Tuesday, April 23, 2013

Sanding down the Sheer-Line

The next step was to sand down the sheer-line of the canoe. Because of the crude surface where the gunwales and the cedar sides meet, they needed to be plained smooth. First, sanding down the sides with a belt sander, I got a rough smooth sides in which I could then scrap with a cabinet scraper. The flush gunwales's sides could then be sanded down to round them out. Even though this step did not take a very long time it was necessary for the installation of the seats and thwarts.




Monday, April 22, 2013

Installation of the Gunwales

 After the decks were installed, the next step was to install the gunwales. The outwales were installed before the inwales, because I wanted the stainless steel screws facing the inside not the outside.

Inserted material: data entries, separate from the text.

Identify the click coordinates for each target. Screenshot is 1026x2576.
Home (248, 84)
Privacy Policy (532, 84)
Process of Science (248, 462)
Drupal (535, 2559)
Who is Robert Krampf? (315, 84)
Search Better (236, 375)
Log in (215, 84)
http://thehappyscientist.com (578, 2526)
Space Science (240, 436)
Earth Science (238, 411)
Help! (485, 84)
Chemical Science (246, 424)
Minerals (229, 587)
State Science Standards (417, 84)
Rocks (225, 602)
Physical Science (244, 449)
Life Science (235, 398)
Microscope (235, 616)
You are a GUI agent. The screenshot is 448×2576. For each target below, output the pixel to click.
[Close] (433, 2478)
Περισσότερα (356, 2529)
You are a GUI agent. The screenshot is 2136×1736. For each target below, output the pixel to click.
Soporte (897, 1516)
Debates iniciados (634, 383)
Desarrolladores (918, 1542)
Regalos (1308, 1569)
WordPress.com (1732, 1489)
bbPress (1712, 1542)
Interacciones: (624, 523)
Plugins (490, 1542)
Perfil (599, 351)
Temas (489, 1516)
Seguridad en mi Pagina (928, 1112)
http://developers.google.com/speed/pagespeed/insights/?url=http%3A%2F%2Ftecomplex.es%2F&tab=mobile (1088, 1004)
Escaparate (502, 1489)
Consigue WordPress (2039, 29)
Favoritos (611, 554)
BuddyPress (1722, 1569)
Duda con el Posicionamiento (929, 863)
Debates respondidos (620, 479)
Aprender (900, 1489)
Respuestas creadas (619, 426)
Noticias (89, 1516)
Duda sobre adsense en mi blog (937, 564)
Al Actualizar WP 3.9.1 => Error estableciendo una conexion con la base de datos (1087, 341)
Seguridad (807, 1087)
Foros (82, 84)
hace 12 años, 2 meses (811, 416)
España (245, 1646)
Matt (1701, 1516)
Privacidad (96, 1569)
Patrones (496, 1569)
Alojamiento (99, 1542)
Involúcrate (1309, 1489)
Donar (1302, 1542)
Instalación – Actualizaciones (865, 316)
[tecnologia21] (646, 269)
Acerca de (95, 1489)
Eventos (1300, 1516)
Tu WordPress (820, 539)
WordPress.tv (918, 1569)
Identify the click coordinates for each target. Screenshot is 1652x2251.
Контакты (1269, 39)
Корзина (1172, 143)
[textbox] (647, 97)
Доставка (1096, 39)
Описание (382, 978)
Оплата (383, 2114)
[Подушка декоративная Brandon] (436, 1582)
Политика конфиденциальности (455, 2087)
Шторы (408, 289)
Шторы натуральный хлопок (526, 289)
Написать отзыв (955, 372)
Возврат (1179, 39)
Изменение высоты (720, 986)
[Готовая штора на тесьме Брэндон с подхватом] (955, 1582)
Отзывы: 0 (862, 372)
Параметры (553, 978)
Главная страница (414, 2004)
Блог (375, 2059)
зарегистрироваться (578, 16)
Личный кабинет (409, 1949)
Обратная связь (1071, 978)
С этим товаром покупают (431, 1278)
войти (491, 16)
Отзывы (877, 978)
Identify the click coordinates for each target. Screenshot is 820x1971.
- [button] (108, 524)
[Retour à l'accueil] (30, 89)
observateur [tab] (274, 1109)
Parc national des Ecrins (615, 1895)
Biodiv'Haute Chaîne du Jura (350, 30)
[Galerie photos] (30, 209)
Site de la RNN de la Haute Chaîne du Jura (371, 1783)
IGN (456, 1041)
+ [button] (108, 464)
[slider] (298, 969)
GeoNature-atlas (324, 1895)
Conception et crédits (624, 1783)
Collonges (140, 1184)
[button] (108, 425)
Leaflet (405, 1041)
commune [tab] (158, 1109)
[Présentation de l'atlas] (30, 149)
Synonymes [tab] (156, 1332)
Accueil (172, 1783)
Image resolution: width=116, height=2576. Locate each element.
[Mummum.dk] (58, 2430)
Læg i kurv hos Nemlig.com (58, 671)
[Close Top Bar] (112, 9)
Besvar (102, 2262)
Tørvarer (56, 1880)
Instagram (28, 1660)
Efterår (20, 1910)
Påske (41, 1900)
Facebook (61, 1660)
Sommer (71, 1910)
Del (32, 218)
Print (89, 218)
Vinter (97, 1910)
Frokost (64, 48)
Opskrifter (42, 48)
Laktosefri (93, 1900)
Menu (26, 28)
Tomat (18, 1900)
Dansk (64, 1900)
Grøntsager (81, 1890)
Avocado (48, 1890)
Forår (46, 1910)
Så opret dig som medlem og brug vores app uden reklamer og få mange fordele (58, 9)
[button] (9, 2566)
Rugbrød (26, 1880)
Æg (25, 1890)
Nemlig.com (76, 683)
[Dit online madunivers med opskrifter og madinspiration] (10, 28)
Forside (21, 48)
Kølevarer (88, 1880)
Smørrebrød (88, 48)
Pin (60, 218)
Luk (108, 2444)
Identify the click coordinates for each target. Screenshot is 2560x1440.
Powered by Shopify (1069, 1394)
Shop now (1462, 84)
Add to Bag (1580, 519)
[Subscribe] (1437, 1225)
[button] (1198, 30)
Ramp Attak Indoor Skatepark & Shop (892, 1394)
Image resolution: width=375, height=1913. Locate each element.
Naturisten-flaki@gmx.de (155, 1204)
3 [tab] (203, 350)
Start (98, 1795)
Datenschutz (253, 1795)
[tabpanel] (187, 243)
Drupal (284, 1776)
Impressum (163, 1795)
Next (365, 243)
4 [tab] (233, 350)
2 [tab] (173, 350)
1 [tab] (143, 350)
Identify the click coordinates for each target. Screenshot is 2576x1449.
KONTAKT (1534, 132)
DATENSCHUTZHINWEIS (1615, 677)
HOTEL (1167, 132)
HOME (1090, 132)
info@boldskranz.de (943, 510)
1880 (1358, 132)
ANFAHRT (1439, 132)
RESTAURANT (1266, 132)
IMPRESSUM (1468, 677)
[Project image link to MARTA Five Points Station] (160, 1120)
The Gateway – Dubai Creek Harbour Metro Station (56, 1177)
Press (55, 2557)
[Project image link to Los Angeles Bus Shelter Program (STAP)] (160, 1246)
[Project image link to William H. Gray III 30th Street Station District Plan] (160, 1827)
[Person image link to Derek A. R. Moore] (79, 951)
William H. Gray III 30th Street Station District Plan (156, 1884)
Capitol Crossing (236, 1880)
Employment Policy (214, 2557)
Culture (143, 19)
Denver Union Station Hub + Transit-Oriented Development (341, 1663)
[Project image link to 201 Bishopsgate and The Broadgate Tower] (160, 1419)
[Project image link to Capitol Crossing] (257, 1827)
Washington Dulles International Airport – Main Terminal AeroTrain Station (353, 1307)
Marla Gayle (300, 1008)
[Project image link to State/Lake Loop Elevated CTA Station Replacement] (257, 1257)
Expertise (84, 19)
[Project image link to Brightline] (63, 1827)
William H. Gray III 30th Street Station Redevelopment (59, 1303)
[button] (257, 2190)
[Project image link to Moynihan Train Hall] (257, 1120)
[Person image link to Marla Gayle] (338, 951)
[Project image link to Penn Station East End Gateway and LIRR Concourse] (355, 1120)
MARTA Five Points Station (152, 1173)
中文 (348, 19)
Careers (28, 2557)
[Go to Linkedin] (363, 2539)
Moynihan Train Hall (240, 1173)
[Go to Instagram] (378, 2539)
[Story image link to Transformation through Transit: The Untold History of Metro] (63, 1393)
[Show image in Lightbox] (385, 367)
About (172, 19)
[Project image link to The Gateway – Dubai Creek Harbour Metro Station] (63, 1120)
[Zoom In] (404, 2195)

The gunwales extended from stem to stem and after being epoxied on were screwed to the frame with 3/4" screws. The inwales were more difficult to install because they had they had to be cut down because of the decks. After cutting the correct angle with a dremmel (as seen below), the inwale was epoxied and clamped to the sheer-line of the canoe and then screwed in with two 1 1/2" stainless steel screws every scupper. The starboard (right) side was finished first and then the port (left).  The crude sheer-line of the canoe needed to be sanded down flush to ensure a smooth curve.